Exercise description: In the listing below, find the line containing "Image resolution: width=369" and the line containing "may cause a". Repeat exactly those two lines and every line between them.

Given information:
- - -
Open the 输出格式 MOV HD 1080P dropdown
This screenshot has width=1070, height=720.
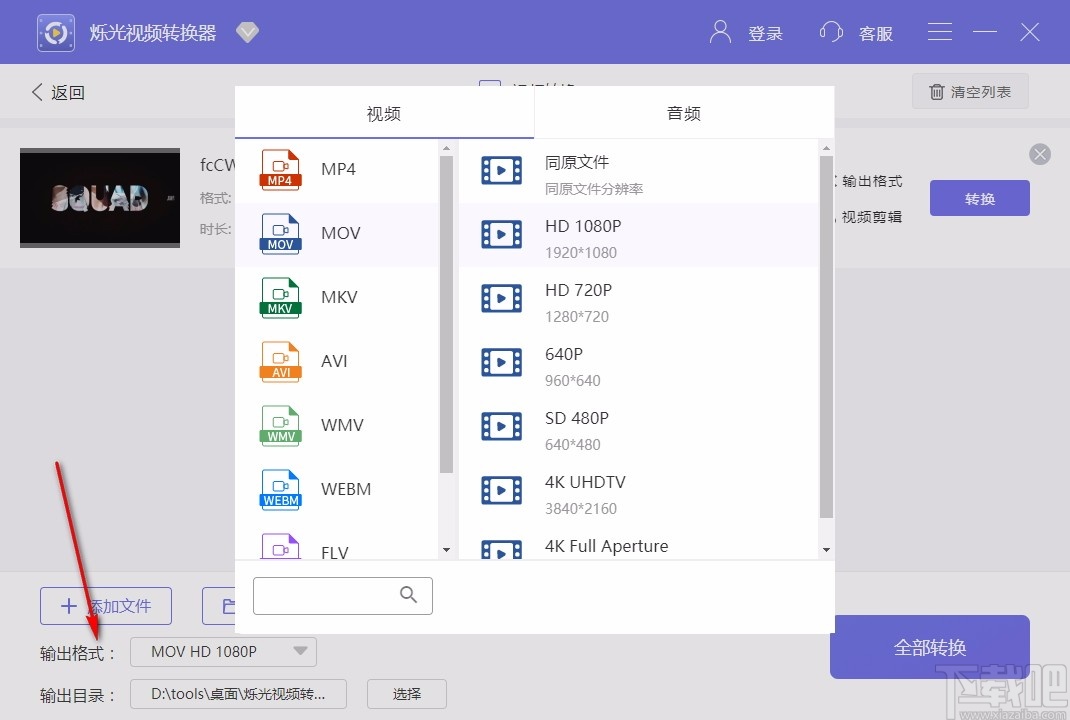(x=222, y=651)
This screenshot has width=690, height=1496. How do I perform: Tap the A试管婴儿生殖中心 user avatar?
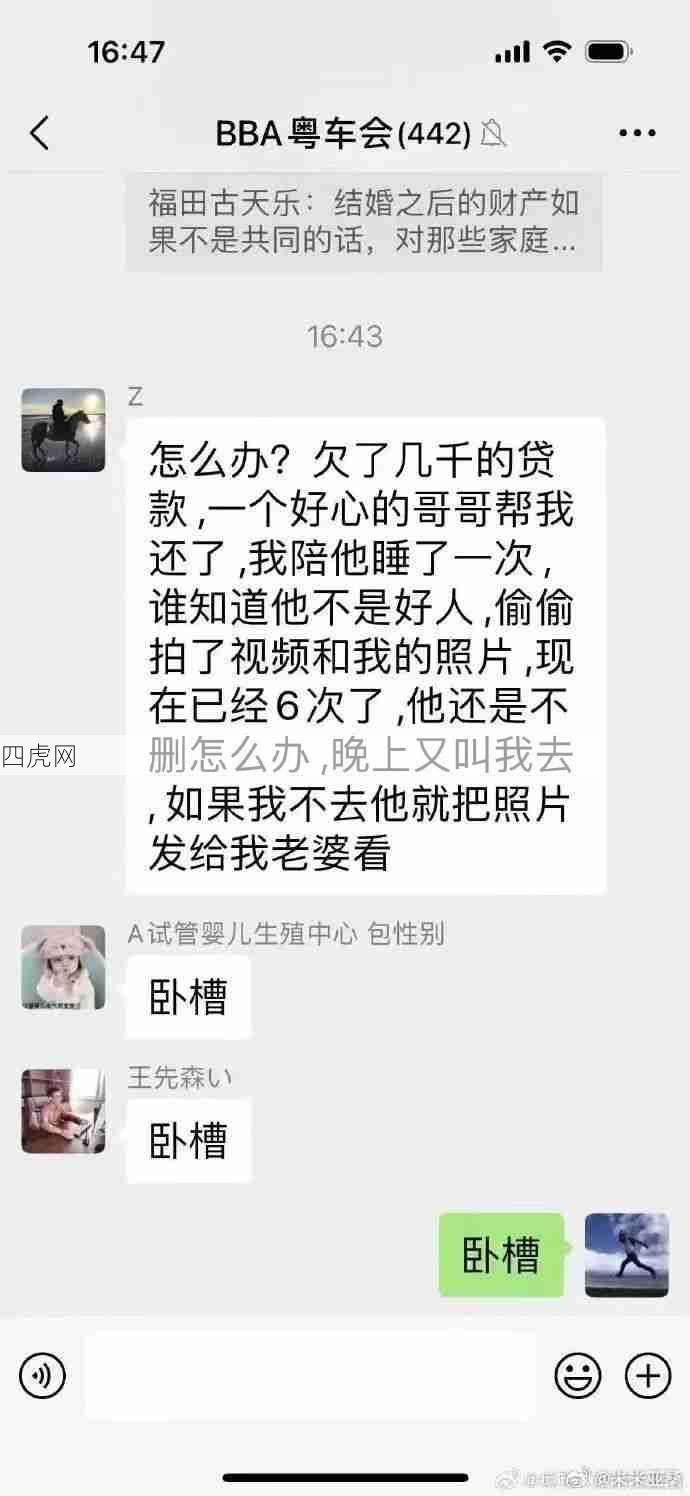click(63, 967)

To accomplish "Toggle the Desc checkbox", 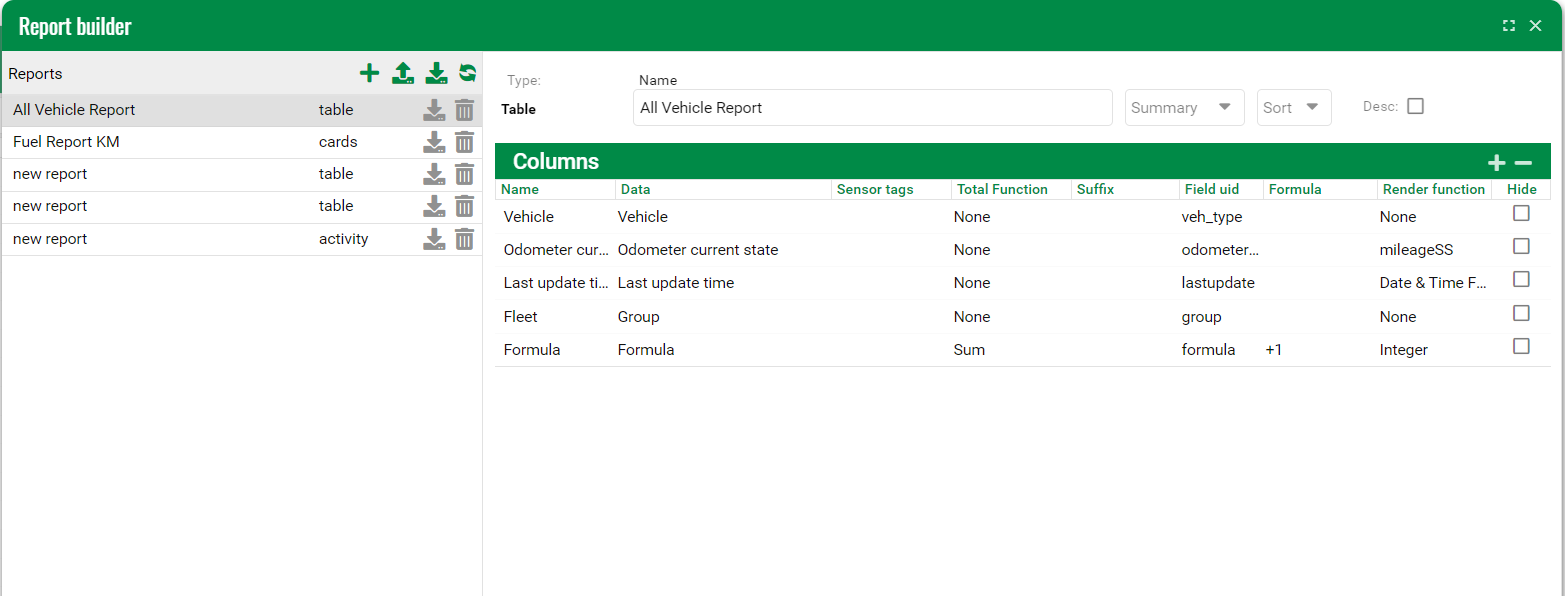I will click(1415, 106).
- - -
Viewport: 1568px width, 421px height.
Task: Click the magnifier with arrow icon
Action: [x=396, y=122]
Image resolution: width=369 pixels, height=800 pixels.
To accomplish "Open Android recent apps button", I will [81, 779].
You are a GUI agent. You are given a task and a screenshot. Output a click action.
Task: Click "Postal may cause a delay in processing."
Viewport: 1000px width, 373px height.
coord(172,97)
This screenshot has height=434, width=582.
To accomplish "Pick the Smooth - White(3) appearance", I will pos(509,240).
- - -
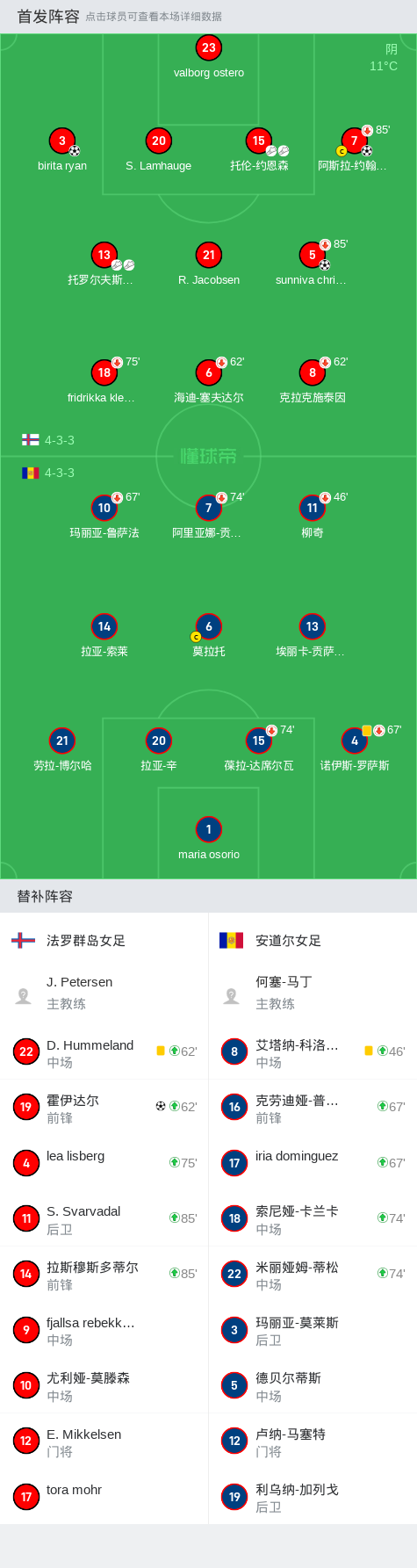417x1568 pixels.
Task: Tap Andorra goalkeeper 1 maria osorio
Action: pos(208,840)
- - -
Result of this exercise:
Image resolution: width=369 pixels, height=800 pixels.
To accomplish "Open Android recent apps button", I will [81, 779].
You are a GUI agent. You are given a task and a screenshot. Output a click action.
Task: Click "Postal may cause a delay in processing."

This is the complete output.